Monday, June 9, 2014

A Good Salon Article on College Tuition In America

Here

You should read the whole article, but here are some of the best bits

Over the three decades of the tuition spiral, by far the most forthright antagonist of the inflation-happy colleges was the Reagan-era culture warrior/education secretary William Bennett, who seemed to delight in blunt statements like this one: “Some of our colleges and universities charge what the market will bear. . . . The heart of the matter is that colleges raise costs because they can.” Were some member of the compromise-minded Obama team to talk like that today the centrist earth below Washington DC would gape in outrage and swallow them up...
Democrats today worship education, while Republicans today worship the market, neither of which faith has brought us close to a solution.
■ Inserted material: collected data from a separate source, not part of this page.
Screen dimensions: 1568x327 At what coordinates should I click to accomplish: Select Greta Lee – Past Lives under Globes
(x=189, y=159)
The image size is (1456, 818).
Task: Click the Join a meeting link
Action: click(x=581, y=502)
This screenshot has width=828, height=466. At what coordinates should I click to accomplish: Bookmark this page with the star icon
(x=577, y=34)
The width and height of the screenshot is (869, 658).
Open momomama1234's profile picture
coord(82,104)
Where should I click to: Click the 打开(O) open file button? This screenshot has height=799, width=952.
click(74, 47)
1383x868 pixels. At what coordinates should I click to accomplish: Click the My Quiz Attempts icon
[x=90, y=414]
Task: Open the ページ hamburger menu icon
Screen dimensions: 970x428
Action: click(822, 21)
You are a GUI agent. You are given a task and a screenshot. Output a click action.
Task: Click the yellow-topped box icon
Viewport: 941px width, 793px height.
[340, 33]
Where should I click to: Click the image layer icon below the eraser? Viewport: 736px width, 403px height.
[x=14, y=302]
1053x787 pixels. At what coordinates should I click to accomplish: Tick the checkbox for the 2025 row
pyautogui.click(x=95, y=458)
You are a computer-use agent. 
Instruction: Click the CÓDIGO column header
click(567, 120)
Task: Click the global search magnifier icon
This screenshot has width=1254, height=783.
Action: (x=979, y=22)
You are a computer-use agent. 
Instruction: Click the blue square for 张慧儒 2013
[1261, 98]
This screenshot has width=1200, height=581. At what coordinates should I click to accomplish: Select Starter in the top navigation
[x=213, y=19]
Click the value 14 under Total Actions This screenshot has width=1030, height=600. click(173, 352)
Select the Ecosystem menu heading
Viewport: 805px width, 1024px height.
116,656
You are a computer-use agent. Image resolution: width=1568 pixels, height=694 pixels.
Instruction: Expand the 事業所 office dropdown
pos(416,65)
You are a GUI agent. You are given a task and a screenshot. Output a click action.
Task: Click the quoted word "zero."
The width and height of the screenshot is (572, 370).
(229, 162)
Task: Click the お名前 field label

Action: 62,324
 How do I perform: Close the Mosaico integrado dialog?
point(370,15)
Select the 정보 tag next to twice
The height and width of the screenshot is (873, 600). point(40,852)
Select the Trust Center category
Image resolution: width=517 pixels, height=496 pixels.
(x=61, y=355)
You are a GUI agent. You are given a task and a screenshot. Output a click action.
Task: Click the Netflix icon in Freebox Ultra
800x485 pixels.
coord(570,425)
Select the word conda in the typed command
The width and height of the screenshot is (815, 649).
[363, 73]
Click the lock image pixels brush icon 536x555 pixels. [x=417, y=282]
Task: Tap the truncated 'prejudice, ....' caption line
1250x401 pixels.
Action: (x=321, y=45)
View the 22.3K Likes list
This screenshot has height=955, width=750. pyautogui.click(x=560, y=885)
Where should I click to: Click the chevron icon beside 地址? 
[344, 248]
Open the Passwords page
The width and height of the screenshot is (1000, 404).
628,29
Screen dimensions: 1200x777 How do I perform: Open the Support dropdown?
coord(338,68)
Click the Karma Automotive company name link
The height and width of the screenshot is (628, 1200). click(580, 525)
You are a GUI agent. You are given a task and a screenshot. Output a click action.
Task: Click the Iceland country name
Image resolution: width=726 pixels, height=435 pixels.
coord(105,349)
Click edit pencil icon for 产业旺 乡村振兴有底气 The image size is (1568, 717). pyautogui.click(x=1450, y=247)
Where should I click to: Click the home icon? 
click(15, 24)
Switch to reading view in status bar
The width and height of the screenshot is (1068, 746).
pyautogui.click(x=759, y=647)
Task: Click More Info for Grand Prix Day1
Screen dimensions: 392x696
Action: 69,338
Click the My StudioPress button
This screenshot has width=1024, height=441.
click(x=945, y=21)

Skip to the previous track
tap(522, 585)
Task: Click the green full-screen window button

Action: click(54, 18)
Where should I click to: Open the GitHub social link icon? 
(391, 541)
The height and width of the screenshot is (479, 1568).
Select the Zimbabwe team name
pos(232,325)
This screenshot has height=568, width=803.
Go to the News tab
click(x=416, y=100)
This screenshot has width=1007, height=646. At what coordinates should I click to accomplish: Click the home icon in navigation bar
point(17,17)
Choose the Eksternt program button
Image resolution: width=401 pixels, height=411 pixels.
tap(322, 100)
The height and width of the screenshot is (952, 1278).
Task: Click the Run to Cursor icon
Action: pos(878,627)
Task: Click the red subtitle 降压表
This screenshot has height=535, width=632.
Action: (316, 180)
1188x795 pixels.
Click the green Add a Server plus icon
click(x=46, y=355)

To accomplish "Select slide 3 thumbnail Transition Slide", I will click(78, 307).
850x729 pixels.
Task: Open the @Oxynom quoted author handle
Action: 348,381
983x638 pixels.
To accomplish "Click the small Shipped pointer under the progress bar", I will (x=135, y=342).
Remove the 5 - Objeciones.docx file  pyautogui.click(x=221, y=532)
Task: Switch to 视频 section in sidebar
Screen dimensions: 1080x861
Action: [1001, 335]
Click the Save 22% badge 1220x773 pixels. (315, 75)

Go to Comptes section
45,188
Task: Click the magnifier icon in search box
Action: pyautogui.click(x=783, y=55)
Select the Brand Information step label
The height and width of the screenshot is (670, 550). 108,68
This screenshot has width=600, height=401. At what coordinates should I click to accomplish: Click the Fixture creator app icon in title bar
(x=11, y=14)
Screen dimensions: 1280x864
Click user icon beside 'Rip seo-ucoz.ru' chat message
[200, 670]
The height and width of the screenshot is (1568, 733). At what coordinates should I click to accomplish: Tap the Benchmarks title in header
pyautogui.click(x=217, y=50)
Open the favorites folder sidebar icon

The efforts of the Clinton administration, for example, were almost unbelievably feeble: With great fanfare, the Democrats streamlined the student loan process, proposed a tax cut for parents who paid for college, and—hooray—cracked down on student borrowers. (“We have tracked down defaulters and made them pay,” Bill Clinton boasted in 1997.)
...

They are happy to talk about the “return on investment” when it’s a vague promise of a million bucks for anyone who pays up and goes to college; when someone actually takes them at their word and tries to measure the claim, it seems that fundamental principles are being trampled...
The Reagan administration was always hostile to universities and loved to bemoan the tuition spiral; what’s more, over the period in question, the universities themselves embraced a hyper-leftist public image that helped them distract attention from the catastrophe they have visited upon the nation’s young.
As the article suggests, the tuiton spiral has been mistakenly thought to be running out of steam before. However,  I have had more and more conversations with current and former students, parents, and others questioning whether a college degree is all it is cracked up to be.

I will say this with conviction and as someone with a degree from a fairly respectable European university: going to college is a great thing for all kinds of reasons besides improved employment prospects, but it is not worth what the American universities will charge you for it.